**Excerpted records**
- - - -

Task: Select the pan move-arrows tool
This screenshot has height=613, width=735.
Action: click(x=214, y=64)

- - - -

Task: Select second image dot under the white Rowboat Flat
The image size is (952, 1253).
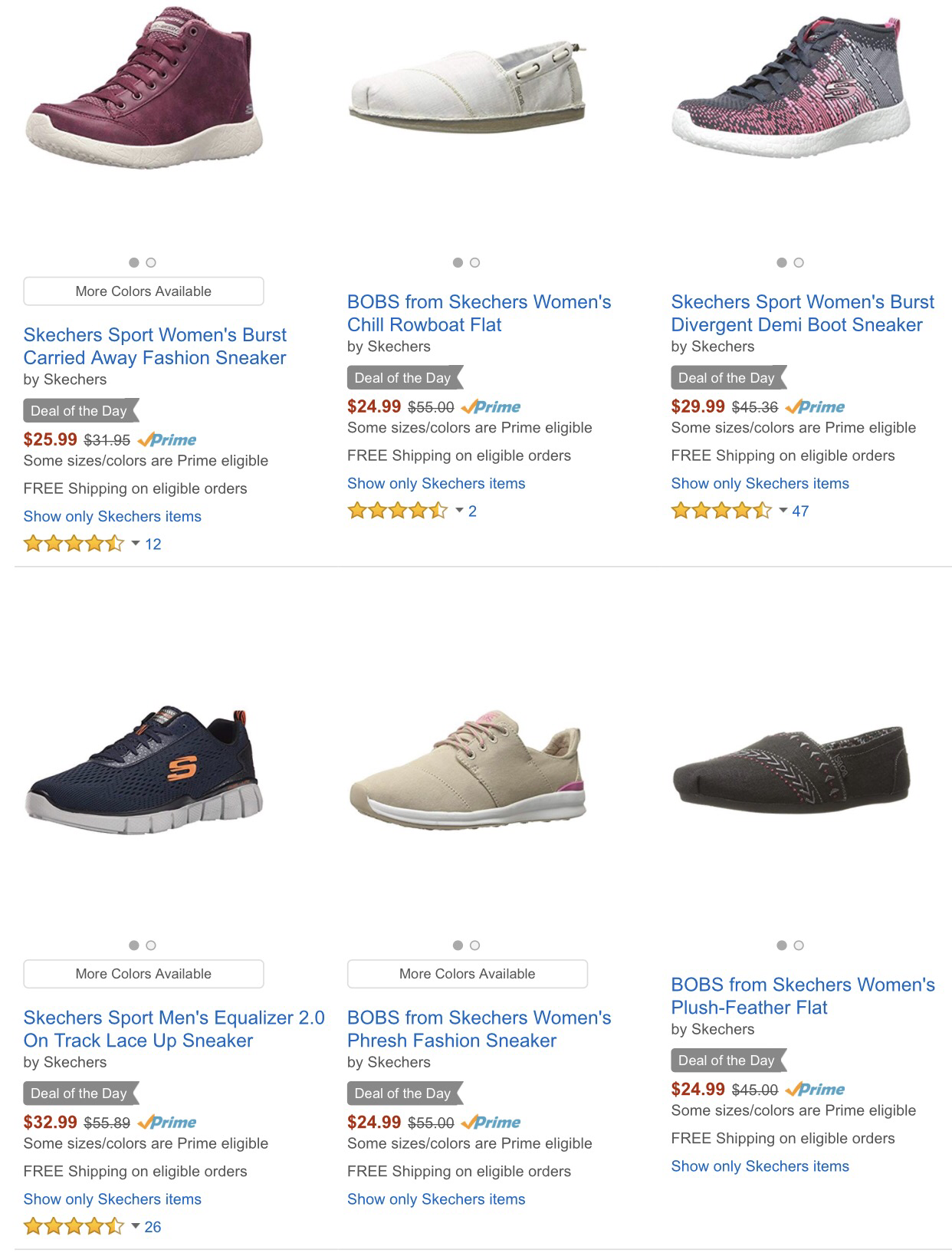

- - - -

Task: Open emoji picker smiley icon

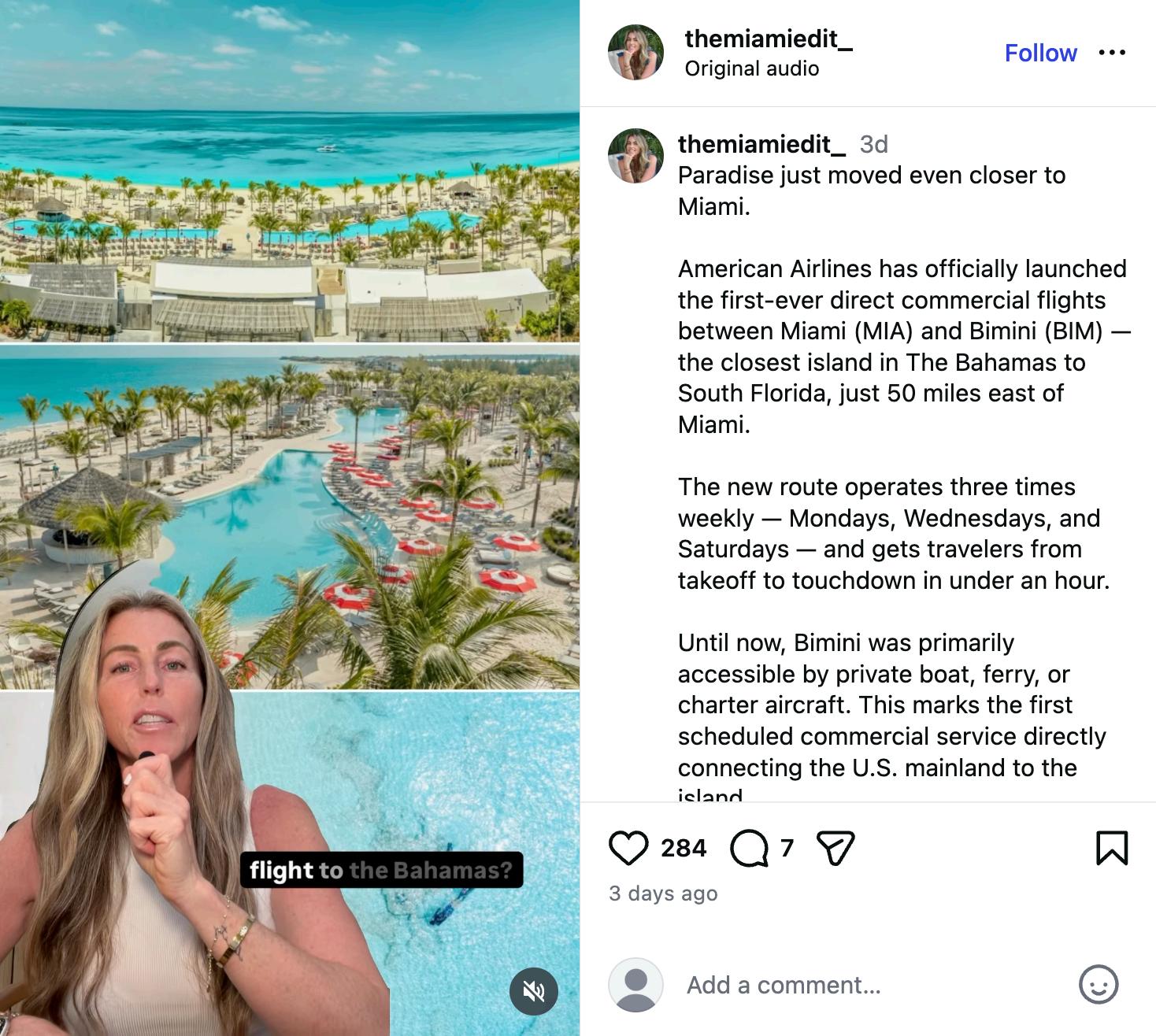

- - - -

**What is needed**
Above are the records. Copy the lines beginning at the one that has "Task: Select second" and ending with the one that has "The image size is (952, 1253).", unchanged.

**Answer for the task**
Task: Select second image dot under the white Rowboat Flat
The image size is (952, 1253).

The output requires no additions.